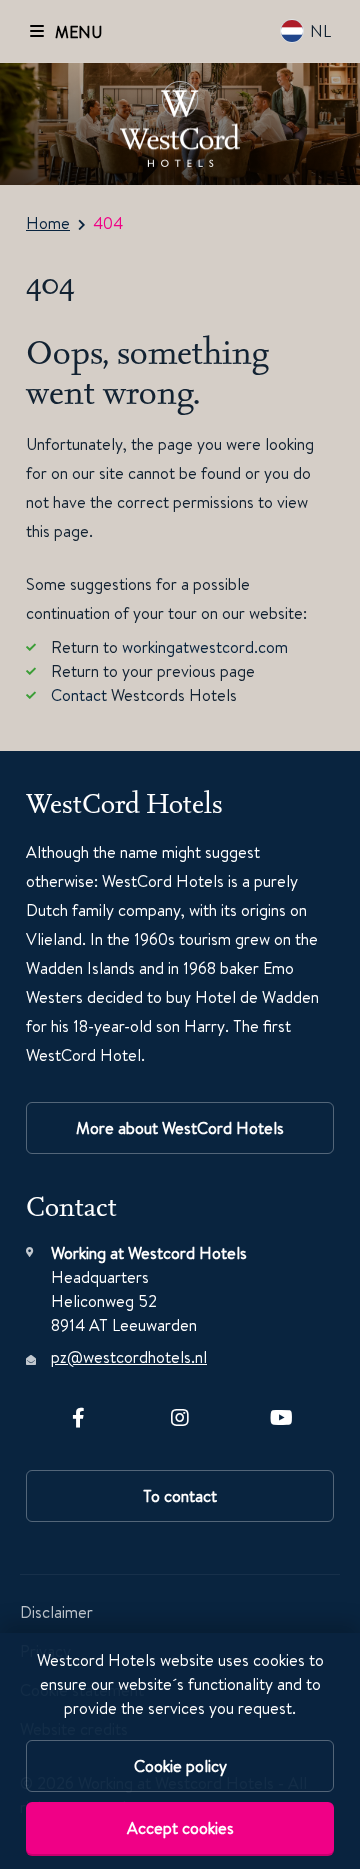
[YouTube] (281, 1414)
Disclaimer (56, 1612)
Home (48, 223)
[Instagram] (180, 1414)
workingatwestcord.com (205, 647)
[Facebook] (78, 1414)
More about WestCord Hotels (180, 1128)
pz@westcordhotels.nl (129, 1357)
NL (320, 31)
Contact (79, 695)
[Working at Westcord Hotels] (180, 124)
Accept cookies (180, 1828)
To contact (180, 1496)
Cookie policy (180, 1766)
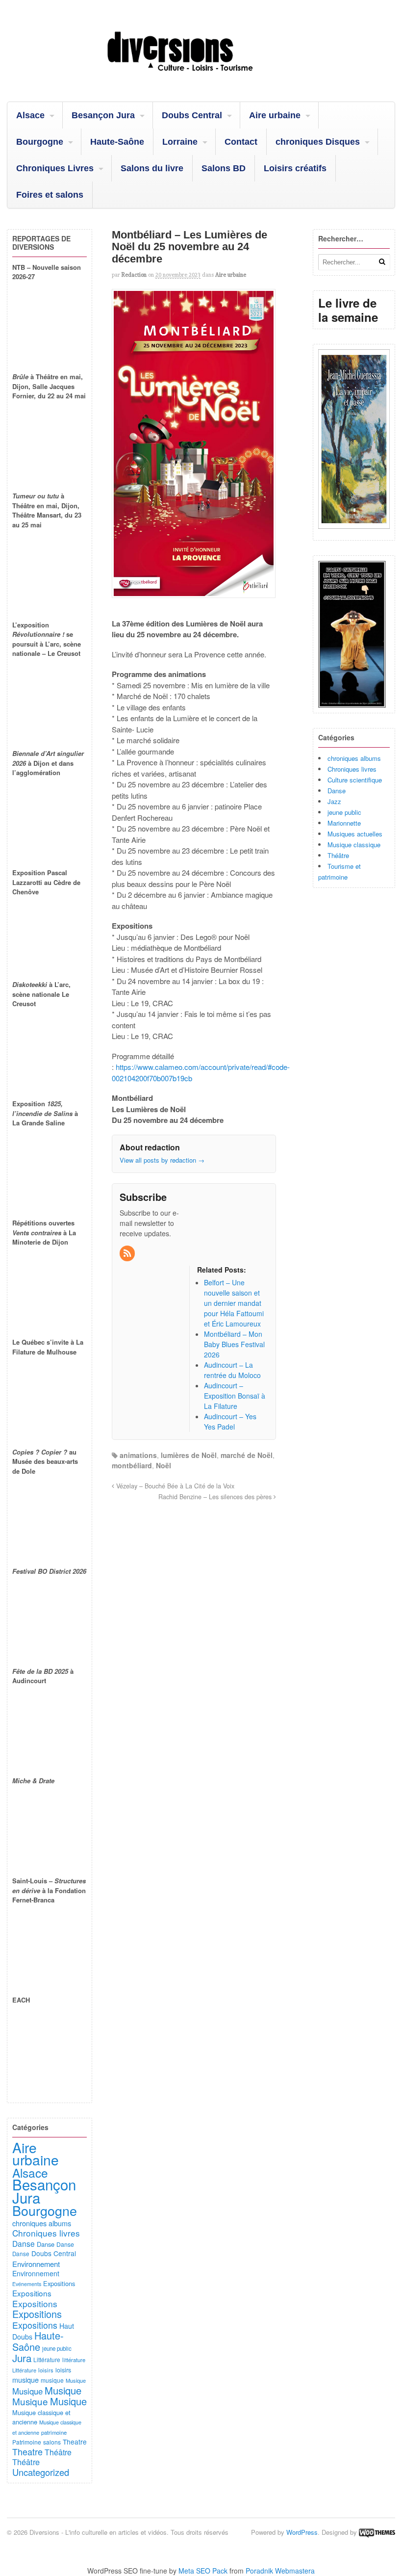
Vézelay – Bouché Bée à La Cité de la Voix (174, 1486)
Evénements (26, 2284)
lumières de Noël (189, 1455)
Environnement (36, 2264)
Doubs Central (192, 115)
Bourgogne (39, 142)
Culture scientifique (354, 779)
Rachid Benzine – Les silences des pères (216, 1496)
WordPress (302, 2532)
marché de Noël (247, 1455)
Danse (336, 790)
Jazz (334, 801)
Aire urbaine (275, 115)
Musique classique (353, 844)
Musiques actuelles (354, 833)
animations (138, 1455)
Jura (21, 2357)
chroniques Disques (318, 142)
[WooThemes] (377, 2532)
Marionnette (344, 823)
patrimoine (54, 2432)
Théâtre (338, 855)
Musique (76, 2380)
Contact (241, 142)
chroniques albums (354, 758)
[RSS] (128, 1253)
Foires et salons (49, 195)
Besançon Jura (103, 115)
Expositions (59, 2283)
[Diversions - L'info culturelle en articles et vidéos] (201, 76)
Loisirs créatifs (295, 168)
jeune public (344, 812)
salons (52, 2442)
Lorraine (180, 142)
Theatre (75, 2441)
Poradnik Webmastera (280, 2571)
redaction (134, 274)
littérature (73, 2360)
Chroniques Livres (55, 168)
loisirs (45, 2370)
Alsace (30, 115)
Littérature (46, 2359)
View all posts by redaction (162, 1160)
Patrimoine (26, 2442)
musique (25, 2379)
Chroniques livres (352, 769)
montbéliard (132, 1465)
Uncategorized (40, 2472)
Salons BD (223, 168)
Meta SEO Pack (202, 2571)
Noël (163, 1465)
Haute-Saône (117, 142)
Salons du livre (152, 168)
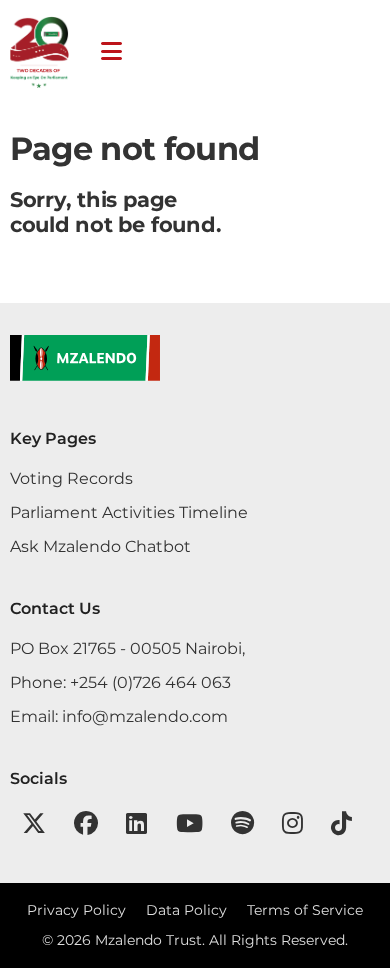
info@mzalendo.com (145, 716)
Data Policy (186, 910)
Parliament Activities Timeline (129, 512)
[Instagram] (292, 823)
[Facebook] (86, 823)
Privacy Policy (76, 910)
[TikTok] (341, 823)
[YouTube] (189, 823)
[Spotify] (242, 823)
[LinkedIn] (136, 823)
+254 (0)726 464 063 (150, 682)
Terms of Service (305, 910)
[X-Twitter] (34, 823)
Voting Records (71, 478)
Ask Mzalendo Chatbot (100, 546)
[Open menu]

◇ ◇ ◇

*TASK INSTRUCTIONS*
Write out all of the data above exactly, without any of its pictures.

*PROBLEM SOLUTION*
[YouTube] (281, 1414)
Disclaimer (56, 1612)
Home (48, 223)
[Instagram] (180, 1414)
workingatwestcord.com (205, 647)
[Facebook] (78, 1414)
More about WestCord Hotels (180, 1128)
pz@westcordhotels.nl (129, 1357)
NL (320, 31)
Contact (79, 695)
[Working at Westcord Hotels] (180, 124)
Accept cookies (180, 1828)
To contact (180, 1496)
Cookie policy (180, 1766)
Vézelay – Bouché Bée à La Cité de la Voix (174, 1486)
Evénements (26, 2284)
lumières de Noël (189, 1455)
Environnement (36, 2264)
Doubs Central (192, 115)
Bourgogne (39, 142)
Culture scientifique (354, 779)
Rachid Benzine – Les silences des pères (216, 1496)
WordPress (302, 2532)
marché de Noël (247, 1455)
Danse (336, 790)
Jazz (334, 801)
Aire urbaine (275, 115)
Musique classique (353, 844)
Musiques actuelles (354, 833)
animations (138, 1455)
Jura (21, 2357)
chroniques Disques (318, 142)
[WooThemes] (377, 2532)
Marionnette (344, 823)
patrimoine (54, 2432)
Théâtre (338, 855)
Musique (76, 2380)
Contact (241, 142)
chroniques albums (354, 758)
[RSS] (128, 1253)
Foires et salons (49, 195)
Besançon Jura (103, 115)
Expositions (59, 2283)
[Diversions - L'info culturelle en articles et vidéos] (201, 76)
Loisirs créatifs (295, 168)
jeune public (344, 812)
salons (52, 2442)
Lorraine (180, 142)
Theatre (75, 2441)
Poradnik Webmastera (280, 2571)
redaction (134, 274)
littérature (73, 2360)
Chroniques Livres (55, 168)
loisirs (45, 2370)
Alsace (30, 115)
Littérature (46, 2359)
View all posts by redaction (162, 1160)
Patrimoine (26, 2442)
musique (25, 2379)
Chroniques livres (352, 769)
montbéliard (132, 1465)
Uncategorized (40, 2472)
Salons BD (223, 168)
Meta SEO Pack (202, 2571)
Noël (163, 1465)
Haute-Saône (117, 142)
Salons du livre (152, 168)
info@mzalendo.com (145, 716)
Data Policy (186, 910)
Parliament Activities Timeline (129, 512)
[Instagram] (292, 823)
[Facebook] (86, 823)
Privacy Policy (76, 910)
[TikTok] (341, 823)
[YouTube] (189, 823)
[Spotify] (242, 823)
[LinkedIn] (136, 823)
+254 (0)726 464 063 (150, 682)
Terms of Service (305, 910)
[X-Twitter] (34, 823)
Voting Records (71, 478)
Ask Mzalendo Chatbot (100, 546)
[Open menu]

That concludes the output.